▶ [TASK TO CARRY OUT]: The listing below is to be output in its exact form.
*** DATA UNDER STUDY Section Begins ***
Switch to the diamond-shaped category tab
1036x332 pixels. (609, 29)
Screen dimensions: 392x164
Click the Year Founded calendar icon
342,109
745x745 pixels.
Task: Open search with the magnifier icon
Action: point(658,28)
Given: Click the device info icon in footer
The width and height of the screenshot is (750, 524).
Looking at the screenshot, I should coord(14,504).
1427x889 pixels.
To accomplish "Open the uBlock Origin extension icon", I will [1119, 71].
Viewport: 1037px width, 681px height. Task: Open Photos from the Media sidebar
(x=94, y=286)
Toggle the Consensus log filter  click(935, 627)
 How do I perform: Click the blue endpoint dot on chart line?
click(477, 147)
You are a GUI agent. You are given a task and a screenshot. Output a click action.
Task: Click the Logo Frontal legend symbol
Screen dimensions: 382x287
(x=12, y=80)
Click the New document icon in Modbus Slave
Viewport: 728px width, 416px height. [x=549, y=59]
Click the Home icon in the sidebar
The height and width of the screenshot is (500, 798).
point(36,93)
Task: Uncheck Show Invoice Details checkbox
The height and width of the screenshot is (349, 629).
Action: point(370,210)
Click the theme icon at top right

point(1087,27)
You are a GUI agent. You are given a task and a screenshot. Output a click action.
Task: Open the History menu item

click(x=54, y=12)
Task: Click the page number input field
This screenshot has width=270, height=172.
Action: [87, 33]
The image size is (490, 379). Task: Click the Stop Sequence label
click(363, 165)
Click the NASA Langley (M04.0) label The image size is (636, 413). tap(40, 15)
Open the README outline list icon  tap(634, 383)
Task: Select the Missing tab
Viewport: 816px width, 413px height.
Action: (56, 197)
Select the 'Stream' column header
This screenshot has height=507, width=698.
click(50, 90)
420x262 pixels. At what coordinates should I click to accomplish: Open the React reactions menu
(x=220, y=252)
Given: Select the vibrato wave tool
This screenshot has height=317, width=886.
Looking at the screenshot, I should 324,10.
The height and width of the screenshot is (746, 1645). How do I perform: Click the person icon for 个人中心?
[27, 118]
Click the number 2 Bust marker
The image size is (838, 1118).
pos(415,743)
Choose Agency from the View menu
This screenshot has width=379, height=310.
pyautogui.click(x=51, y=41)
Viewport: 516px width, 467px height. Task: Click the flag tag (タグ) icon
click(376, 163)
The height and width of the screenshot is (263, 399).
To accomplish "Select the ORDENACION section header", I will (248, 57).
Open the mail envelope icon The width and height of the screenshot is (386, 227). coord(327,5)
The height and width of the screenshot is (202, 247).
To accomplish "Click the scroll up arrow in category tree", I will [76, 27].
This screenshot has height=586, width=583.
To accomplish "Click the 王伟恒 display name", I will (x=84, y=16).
*** DATA UNDER STUDY Section Ends ***
▶ [RESULT OF THIS EXERCISE]:
Switch to the diamond-shaped category tab
1036x332 pixels. (609, 29)
Screen dimensions: 392x164
Click the Year Founded calendar icon
342,109
745x745 pixels.
Task: Open search with the magnifier icon
Action: point(658,28)
Given: Click the device info icon in footer
The width and height of the screenshot is (750, 524).
Looking at the screenshot, I should coord(14,504).
1427x889 pixels.
To accomplish "Open the uBlock Origin extension icon", I will [1119, 71].
Viewport: 1037px width, 681px height. Task: Open Photos from the Media sidebar
(x=94, y=286)
Toggle the Consensus log filter  click(935, 627)
 How do I perform: Click the blue endpoint dot on chart line?
click(477, 147)
You are a GUI agent. You are given a task and a screenshot. Output a click action.
Task: Click the Logo Frontal legend symbol
Screen dimensions: 382x287
(x=12, y=80)
Click the New document icon in Modbus Slave
Viewport: 728px width, 416px height. [x=549, y=59]
Click the Home icon in the sidebar
The height and width of the screenshot is (500, 798).
point(36,93)
Task: Uncheck Show Invoice Details checkbox
The height and width of the screenshot is (349, 629).
Action: point(370,210)
Click the theme icon at top right

point(1087,27)
You are a GUI agent. You are given a task and a screenshot. Output a click action.
Task: Open the History menu item

click(x=54, y=12)
Task: Click the page number input field
This screenshot has width=270, height=172.
Action: [87, 33]
The image size is (490, 379). Task: Click the Stop Sequence label
click(363, 165)
Click the NASA Langley (M04.0) label The image size is (636, 413). tap(40, 15)
Open the README outline list icon  tap(634, 383)
Task: Select the Missing tab
Viewport: 816px width, 413px height.
Action: (56, 197)
Select the 'Stream' column header
This screenshot has height=507, width=698.
click(50, 90)
420x262 pixels. At what coordinates should I click to accomplish: Open the React reactions menu
(x=220, y=252)
Given: Select the vibrato wave tool
This screenshot has height=317, width=886.
Looking at the screenshot, I should 324,10.
The height and width of the screenshot is (746, 1645). How do I perform: Click the person icon for 个人中心?
[27, 118]
Click the number 2 Bust marker
The image size is (838, 1118).
pos(415,743)
Choose Agency from the View menu
This screenshot has width=379, height=310.
pyautogui.click(x=51, y=41)
Viewport: 516px width, 467px height. Task: Click the flag tag (タグ) icon
click(376, 163)
The height and width of the screenshot is (263, 399).
To accomplish "Select the ORDENACION section header", I will (248, 57).
Open the mail envelope icon The width and height of the screenshot is (386, 227). coord(327,5)
The height and width of the screenshot is (202, 247).
To accomplish "Click the scroll up arrow in category tree", I will [76, 27].
This screenshot has height=586, width=583.
To accomplish "Click the 王伟恒 display name", I will (x=84, y=16).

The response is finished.